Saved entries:
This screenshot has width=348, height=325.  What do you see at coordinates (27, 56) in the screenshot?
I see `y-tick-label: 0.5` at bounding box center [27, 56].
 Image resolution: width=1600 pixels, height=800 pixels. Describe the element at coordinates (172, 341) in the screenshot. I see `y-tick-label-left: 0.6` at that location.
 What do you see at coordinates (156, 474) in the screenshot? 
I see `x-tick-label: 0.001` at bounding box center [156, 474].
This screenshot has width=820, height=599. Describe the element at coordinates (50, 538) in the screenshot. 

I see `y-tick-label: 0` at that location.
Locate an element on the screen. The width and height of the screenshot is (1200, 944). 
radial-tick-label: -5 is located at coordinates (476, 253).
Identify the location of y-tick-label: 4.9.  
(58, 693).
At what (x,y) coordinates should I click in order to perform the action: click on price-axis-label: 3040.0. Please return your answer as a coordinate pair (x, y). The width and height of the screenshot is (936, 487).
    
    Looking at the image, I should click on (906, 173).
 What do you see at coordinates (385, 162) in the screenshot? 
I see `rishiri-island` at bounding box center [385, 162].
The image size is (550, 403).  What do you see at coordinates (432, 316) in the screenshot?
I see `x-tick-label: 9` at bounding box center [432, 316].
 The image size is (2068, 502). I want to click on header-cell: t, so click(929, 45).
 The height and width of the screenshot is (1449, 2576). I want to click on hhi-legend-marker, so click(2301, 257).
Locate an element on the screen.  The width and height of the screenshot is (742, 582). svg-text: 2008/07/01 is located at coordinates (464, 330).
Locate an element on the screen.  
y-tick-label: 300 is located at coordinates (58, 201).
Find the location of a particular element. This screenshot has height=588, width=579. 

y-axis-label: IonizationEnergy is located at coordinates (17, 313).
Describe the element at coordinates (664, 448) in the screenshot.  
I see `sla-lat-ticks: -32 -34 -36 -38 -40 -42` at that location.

● **Your assignment**
Render the listing from the line with "What do you see at coordinates (156, 474)" to the line with "center [156, 474]." as a Markdown table that has a Number column counting the rows and an Entry column holding each line. Leave out any blank lines.

● **Answer to this task**
| Number | Entry |
|---|---|
| 1 |  What do you see at coordinates (156, 474) in the screenshot?  |
| 2 | I see `x-tick-label: 0.001` at bounding box center [156, 474]. |